Infinitive verbs with or without to

Posted on 10 December 2014 by Lucy Gregory

What’s an infinitive verb?

An infinitive verb is a verb in its basic form, without being changed to match a subject or tense. For example, drink, laugh, write, work, analyse, develop, arrange.

Infinitive verbs with or without to

We often write the word to in front of the infinitive. In fact, it’s so common that many people think for a verb to be infinitive it must have to in front of it.

Here are some examples of the infinitive with the word to:

I like to drink coffee in the morning.

The client told us to proceed with the project.

Do we need to make any changes to the document?

We decided not to rely on the data.

There are occasions, however, when you write the infinitive verb without to.
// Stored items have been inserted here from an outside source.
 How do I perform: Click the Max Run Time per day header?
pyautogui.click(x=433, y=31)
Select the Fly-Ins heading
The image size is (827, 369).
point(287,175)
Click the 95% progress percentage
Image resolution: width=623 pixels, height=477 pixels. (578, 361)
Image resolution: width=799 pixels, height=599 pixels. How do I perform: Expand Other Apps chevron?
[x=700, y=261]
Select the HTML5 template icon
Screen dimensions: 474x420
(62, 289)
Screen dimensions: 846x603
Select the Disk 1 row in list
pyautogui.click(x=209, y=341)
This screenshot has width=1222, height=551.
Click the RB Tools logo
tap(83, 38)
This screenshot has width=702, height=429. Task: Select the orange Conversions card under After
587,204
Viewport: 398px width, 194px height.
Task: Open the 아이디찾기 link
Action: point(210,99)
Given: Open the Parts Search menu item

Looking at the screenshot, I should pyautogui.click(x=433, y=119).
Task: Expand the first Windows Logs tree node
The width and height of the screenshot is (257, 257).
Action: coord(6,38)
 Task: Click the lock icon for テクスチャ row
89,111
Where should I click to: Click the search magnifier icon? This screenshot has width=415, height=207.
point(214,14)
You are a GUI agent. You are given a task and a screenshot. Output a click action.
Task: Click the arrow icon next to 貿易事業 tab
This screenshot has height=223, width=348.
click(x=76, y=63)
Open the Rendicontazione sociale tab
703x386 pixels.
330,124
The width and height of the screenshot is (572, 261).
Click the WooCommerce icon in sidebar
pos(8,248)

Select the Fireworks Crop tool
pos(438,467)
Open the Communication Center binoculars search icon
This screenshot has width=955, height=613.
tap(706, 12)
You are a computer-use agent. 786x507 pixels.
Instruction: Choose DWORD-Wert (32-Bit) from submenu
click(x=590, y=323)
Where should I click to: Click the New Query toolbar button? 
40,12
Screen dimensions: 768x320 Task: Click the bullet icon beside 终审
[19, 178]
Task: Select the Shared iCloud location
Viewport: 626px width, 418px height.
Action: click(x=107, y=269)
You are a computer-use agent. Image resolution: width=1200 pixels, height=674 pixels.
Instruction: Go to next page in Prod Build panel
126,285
For example, after words such as can, could, might, must, will, would and should.

I really must clear my inbox.

It would be helpful to speak to Sandra about this.

Another example is when the infinitive comes after the verbs feel, hear, let, make, see, watch.

Adam watched John shuffle down the corridor.

Could you let me lead this project?

Most of the time, you’ll know instinctively whether to include the word to. However, one example can cause confusion. What do you do with the word help?

We helped to reduce environmental damage.

We helped reduce environmental damage.

Both are grammatically correct, and whether you include to is a matter of style. However, it’s good practice to cut unnecessary words from your writing, so, unless your sentence sounds wrong without it, we recommend ditching to in this instance.